You make a valid point. Trump’s “personal characteristics” were certainly extreme and reprehensible, but as you suggest, they were a symptom rather than a cause of the social problems that have engulfed the United States. The ruling circles in the U.S. feel threatened by the obvious decline of American imperial financial and political hegemony throughout the world, and that has destabilized U.S. politics.

Trump’s election did bring a widespread irrationality—including an open hostility to science—to the surface in the U.S. public discourse. It had previously been suppressed, but it had been there all along. The kind of public irrationality that Trump and his minions encourage—QAnon, climate change denial, racial superiority theories, and so forth—is a hallmark of fascist politics. The pseudopopulist demagogy Trump represents is designed to undermine class consciousness and thereby weaken the solidarity of the working people. The irrationality it fosters is not a “natural” phenomenon; it is created and supported by the enormous material resources of the wealthiest capitalists on the planet. They don’t want to resolve the crisis of extreme economic inequality—they want it to increase. Unfortunately, the spread of illogic in the public sphere cannot be stopped by logical argument—it can only be defeated by a successful resolution of the class struggle.

In The Tragedy of American Science, you characterize the economies of the Soviet Union and China before the 1990s as "post-capitalist," not socialist, and state that the "post-capitalist" scientific achievements suggest that far more could be achieved by societies meeting the criteria of genuine socialism. Can you explain this assessment a little more here?

I will try. I distinguish between socialist and postcapitalist national economic systems, and I maintain that the distinction is crucial. In my view, fully developed socialism requires a high level of economic development and democratic control of production and political life. Citing the Soviet Union and China before the 1990s as examples, I stated that by replacing the market system with planned economies, both countries started out “on the road to socialism” but unfortunately got bogged down and eventually turned back. Nonetheless, their experience demonstrated that scientific advance is not dependent upon individual material incentives and the profit motive.

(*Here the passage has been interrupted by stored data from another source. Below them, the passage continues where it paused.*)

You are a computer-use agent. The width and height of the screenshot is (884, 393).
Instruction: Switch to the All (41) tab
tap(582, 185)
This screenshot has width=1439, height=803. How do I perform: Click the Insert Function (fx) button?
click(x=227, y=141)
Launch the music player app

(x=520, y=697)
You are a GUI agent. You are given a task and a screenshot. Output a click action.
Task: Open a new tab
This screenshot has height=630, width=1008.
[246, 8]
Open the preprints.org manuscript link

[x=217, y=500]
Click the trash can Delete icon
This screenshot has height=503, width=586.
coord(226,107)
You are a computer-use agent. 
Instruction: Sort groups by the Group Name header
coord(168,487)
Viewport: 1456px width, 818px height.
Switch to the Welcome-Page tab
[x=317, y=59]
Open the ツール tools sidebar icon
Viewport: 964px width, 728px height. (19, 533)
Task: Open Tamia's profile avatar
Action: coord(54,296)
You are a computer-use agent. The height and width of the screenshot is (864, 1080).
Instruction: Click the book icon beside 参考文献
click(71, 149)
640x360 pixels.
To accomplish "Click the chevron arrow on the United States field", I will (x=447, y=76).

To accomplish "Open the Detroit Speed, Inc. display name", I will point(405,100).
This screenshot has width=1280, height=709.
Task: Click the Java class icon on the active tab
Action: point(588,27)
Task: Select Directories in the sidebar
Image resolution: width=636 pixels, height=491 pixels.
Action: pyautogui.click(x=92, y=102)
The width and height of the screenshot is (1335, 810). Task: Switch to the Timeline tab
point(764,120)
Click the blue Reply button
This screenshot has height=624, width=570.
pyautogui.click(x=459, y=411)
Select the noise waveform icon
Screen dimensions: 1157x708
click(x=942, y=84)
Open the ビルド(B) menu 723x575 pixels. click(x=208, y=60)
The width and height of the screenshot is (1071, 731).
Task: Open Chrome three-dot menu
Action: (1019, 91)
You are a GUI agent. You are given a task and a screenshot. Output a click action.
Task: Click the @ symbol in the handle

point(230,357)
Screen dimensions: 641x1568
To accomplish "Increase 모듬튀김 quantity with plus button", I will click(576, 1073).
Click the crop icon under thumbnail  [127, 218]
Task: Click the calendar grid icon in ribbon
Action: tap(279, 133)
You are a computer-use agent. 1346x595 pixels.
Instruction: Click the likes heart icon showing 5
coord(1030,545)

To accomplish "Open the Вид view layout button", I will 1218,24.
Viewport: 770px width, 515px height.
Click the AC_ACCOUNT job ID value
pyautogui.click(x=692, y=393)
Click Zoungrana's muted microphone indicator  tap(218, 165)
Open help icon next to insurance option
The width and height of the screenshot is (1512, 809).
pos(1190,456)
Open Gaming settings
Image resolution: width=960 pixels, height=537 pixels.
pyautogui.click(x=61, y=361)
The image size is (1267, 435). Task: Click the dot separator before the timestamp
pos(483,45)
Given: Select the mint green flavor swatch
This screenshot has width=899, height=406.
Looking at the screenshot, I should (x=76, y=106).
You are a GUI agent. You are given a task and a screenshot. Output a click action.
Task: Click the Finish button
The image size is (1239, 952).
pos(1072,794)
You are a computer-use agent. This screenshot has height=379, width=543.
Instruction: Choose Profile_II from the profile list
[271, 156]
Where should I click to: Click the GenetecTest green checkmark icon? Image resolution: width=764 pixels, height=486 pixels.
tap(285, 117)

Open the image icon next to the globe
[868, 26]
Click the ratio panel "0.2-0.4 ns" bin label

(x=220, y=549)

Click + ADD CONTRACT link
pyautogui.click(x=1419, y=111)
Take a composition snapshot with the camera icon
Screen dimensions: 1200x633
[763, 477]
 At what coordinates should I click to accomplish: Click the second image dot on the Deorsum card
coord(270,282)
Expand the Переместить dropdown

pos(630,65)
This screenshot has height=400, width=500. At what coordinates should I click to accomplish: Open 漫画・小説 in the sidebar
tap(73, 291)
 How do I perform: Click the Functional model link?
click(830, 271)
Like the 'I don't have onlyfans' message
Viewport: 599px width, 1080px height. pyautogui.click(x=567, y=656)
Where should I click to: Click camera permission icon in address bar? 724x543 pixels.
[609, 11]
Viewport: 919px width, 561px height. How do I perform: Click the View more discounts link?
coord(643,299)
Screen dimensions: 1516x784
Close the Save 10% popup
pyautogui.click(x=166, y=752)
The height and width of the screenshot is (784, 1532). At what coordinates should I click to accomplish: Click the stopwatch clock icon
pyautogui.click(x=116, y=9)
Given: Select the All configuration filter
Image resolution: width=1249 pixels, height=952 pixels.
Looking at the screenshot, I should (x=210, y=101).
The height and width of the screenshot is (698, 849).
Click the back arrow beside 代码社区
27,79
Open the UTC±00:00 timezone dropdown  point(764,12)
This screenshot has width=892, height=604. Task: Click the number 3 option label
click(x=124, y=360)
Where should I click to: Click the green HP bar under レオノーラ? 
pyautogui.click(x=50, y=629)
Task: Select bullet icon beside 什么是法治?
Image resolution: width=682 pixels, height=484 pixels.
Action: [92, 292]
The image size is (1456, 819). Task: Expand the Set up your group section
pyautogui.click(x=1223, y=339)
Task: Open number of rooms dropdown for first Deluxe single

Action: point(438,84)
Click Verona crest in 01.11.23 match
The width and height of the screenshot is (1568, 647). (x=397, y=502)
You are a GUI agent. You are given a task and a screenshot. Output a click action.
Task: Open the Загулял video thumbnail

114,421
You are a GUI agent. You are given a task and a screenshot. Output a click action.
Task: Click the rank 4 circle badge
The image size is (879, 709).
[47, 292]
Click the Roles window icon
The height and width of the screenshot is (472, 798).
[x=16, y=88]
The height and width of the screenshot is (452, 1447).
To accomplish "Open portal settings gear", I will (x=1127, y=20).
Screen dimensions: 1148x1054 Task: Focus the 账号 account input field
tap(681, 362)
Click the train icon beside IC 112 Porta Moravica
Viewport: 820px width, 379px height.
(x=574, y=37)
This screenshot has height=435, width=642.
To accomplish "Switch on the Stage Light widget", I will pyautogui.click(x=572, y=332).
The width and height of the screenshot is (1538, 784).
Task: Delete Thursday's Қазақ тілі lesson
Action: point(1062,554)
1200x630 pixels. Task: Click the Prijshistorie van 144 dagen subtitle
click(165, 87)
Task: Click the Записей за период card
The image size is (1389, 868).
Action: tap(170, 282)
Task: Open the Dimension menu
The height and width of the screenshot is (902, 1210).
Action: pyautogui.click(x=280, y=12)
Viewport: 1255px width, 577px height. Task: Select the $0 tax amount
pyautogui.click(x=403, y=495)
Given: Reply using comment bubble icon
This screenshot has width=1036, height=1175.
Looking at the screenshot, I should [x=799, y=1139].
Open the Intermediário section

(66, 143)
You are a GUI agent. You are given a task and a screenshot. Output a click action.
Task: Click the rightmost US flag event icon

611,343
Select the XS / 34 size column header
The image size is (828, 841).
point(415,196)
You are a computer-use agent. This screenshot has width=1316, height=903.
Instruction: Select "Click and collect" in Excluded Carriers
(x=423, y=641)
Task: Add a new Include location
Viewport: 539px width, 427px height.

The Russian and Chinese revolutions replaced market-controlled economies with centrally planned economies that created the capacity to marshal resources and focus attention on scientific goals to an unprecedented degree and with unprecedented results. In a period of sixty years, the Soviet Union went from being a nation of minor significance in international science to being a great scientific power, second only to the United States. Likewise, centralization and planning were at the root of revolutionary China’s transformation from a negligible factor to a major player on the international science scene—perhaps even the primary future challenger to the United States’ preeminence.

The impressive Soviet and Chinese postcapitalist scientific achievements suggest that far more could be accomplished by genuinely socialist societies. Meanwhile, a revolution in a much smaller country showed that science motivated by human needs rather than by private profit is not a utopian fantasy but a demonstrable reality.

Revolutionary Cuba has come closest to realizing the goal of a fully human-oriented science. Cuba’s remarkable achievements in the medical sciences testify that important, high-level scientific work can be performed without being driven by the profit motive. They also show that centralized planning does not necessarily have to follow the ultrabureaucratized model offered by the Soviet Union and China, where science served the interests of strengthening the state instead of improving the well-being of their populations. Although Cuba’s small size limits its usefulness as a basis for universal conclusions, its example certainly provides hope for the rest of the world.